Now, how was I going to get her to Daddy’s house, and successfully present her to him? I didn’t have a cat carrier. What I had was a deluxe chicken “carrier” that my son made for an exhibit in the county fair. It was big, in the shape of a barn; a work of art. I fixed it with bedding, a small pan of litter, and attached a sign that read, “Happy Birthday! My name is Booney. Love, Barbara” My sister’s name. Blaming it on my sister had become an integral part of my plan. I put Booney in, lashed the barn doors together, and we hit the road, for the seven hour drive to mom and dad’s house. It was immediately clear that Booney wasn’t at all happy with the arrangement. She told me so in no uncertain terms. As I drove down the freeway, I tried to assure her that she wasn’t going to die; that everything was alright. After about thirty minutes, she became quiet and I breathed a sigh of relief. In the next breath, I heard a sweet little “meow” at my right elbow! Alarm ran through me like and electric shock. The little Houdini had escaped and was loose in the car! Now what am I going to do? That’s when she decided to explore, of course. She climbed over the top of my seat, down the side of the door, under my feet, and up onto the dash. I shooed her off the dash, while trying to get out of the left lane, where I was doing seventy miles an hour, telling her as calmly as possible “You can’t go there!” By the time I was able to pull over; she had curled up on the seat next to me. I decided to leave well enough alone. There didn’t seem to be much point in trying to stuff her back into the chicken palace. Instead I spent the rest of the trip working on presenting the cat I’d been forbidden to give.
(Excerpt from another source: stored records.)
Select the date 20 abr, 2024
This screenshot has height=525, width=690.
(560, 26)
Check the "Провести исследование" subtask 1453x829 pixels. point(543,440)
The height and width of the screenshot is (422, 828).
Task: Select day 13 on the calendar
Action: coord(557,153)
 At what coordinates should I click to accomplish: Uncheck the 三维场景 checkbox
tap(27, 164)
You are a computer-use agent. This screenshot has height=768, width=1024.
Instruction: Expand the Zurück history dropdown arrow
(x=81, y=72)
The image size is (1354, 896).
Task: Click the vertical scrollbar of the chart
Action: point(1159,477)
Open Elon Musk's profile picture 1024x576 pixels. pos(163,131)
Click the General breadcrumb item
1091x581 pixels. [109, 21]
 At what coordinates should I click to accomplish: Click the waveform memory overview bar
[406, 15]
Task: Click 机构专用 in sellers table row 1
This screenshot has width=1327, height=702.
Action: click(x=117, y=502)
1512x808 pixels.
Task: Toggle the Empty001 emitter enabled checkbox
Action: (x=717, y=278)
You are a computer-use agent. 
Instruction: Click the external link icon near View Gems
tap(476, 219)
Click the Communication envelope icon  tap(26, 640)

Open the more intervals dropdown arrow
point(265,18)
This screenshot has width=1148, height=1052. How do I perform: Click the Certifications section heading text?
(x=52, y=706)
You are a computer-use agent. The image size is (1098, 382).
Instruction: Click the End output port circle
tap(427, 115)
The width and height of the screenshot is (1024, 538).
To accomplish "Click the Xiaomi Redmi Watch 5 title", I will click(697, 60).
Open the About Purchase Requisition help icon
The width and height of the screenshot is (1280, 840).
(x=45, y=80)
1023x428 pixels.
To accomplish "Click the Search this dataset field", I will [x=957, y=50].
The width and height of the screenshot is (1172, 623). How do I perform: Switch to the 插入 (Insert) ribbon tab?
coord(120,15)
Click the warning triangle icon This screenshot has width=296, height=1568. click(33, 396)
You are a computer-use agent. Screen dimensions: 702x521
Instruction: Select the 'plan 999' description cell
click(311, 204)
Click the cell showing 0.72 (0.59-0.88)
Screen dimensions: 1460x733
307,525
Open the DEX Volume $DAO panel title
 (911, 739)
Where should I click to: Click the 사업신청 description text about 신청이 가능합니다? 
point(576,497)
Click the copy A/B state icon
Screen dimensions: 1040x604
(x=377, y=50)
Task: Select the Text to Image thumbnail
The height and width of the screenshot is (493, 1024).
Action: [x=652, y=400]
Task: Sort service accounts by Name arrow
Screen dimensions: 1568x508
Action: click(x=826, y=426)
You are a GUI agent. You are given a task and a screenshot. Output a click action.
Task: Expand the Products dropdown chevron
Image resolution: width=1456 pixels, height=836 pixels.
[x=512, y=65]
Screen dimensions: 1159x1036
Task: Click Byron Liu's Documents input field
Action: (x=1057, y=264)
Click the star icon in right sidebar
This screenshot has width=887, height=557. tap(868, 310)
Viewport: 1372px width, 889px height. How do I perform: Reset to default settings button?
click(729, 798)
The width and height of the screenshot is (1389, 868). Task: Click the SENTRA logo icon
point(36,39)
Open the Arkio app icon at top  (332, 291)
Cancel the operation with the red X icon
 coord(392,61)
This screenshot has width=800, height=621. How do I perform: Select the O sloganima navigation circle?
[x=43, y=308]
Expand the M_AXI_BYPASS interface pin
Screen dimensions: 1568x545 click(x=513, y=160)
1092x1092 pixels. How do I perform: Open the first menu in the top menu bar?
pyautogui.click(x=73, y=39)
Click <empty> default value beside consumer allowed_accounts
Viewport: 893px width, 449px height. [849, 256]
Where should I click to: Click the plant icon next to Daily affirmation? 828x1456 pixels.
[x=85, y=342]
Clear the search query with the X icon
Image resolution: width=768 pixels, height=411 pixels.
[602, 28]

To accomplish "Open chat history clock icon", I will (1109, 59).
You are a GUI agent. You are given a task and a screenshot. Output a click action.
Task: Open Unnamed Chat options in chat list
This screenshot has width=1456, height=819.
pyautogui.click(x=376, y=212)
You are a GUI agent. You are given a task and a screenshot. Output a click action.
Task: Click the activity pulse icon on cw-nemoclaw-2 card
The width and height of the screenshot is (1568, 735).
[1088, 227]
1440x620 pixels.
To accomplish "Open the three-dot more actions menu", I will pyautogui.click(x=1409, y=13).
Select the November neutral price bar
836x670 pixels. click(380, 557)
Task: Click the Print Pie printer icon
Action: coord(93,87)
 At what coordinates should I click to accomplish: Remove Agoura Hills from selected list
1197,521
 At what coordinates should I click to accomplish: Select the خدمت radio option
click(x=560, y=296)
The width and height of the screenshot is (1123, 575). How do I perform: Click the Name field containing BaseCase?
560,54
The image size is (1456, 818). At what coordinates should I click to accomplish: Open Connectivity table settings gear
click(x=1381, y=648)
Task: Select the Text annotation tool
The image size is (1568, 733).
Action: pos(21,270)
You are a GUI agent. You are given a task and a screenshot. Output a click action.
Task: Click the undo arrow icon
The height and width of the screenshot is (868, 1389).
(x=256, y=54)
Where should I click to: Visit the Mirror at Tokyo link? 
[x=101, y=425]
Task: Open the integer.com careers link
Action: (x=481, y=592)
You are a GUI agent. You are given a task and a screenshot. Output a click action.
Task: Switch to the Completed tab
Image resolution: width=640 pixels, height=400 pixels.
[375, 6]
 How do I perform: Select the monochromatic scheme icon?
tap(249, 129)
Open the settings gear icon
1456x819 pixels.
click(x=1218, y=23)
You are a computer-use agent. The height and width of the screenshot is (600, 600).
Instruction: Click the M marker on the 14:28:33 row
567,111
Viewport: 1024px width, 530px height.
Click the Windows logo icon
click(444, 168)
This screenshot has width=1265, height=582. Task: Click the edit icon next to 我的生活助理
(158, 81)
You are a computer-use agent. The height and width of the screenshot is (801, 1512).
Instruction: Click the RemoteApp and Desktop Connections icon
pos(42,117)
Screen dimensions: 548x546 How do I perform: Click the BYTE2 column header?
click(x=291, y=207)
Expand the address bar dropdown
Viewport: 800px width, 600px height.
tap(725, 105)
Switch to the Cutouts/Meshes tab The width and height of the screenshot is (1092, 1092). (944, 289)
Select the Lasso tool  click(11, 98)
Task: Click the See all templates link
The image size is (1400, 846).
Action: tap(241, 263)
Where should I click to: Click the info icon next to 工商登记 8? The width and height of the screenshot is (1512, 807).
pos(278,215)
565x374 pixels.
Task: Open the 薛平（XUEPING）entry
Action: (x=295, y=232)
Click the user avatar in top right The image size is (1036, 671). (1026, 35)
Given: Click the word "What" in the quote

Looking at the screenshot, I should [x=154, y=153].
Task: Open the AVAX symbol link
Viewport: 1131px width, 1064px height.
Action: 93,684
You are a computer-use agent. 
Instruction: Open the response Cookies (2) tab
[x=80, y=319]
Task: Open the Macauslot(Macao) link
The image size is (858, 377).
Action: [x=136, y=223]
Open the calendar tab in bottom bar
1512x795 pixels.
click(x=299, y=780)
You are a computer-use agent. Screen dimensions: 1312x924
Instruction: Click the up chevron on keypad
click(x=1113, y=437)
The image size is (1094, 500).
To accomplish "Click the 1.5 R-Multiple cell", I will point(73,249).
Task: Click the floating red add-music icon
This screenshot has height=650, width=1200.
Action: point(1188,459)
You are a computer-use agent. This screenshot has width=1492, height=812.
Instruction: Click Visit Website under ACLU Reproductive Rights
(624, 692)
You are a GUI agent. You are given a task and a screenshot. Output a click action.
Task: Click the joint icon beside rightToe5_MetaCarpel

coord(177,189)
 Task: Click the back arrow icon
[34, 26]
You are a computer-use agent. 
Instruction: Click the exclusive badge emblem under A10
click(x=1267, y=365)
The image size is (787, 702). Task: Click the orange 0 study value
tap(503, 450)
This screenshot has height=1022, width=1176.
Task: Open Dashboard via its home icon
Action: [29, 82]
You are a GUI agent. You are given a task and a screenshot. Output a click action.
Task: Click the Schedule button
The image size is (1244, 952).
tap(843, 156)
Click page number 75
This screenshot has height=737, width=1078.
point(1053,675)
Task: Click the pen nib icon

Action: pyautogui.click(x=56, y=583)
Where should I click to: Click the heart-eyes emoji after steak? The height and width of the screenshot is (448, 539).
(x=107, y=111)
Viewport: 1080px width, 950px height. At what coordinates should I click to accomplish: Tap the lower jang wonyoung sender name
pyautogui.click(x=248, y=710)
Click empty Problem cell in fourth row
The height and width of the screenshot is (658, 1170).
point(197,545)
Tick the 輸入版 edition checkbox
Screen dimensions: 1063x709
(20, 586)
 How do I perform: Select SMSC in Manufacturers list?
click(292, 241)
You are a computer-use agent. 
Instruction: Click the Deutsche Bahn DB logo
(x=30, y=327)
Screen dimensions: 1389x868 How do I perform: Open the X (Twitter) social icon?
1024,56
It was dark when we arrived, so I scooped Booney up and knocked on the front door. I never went in by the front door, and I never knocked, so it was kind of a diversionary tactic. Daddy opened the door and I thrust Booney into his hands saying, “Here, hold this! Fine thing, I drive seven hours for your birthday and you don’t even have the porch light on for me!” Nothing like any of the scenarios I’d been rehearsing. He laughed and that was that! I’d given him a cat!
Booney sealed the deal the next day, with a paper bag. My mom was sitting on the couch and the bag lay open, on its side, in front of her. It was facing away from Mom, an irresistible invitation to Booney. Mom watched as Booney snuck up on the bag. As she started to go in, my mom tapped the other end of the bag with her shoe. Booney jumped straight up in the air, backwards, about four feet! My mother, who had lost most of her ability to speak, laughed out loud. Daddy looked at me and said “You did the right thing.”
It was meant to be, of course. It would never have worked out so well if it hadn’t been. I gave Daddy the cat, and I gave Booney the job of taking care of him, and my mom too. She did her job to perfection.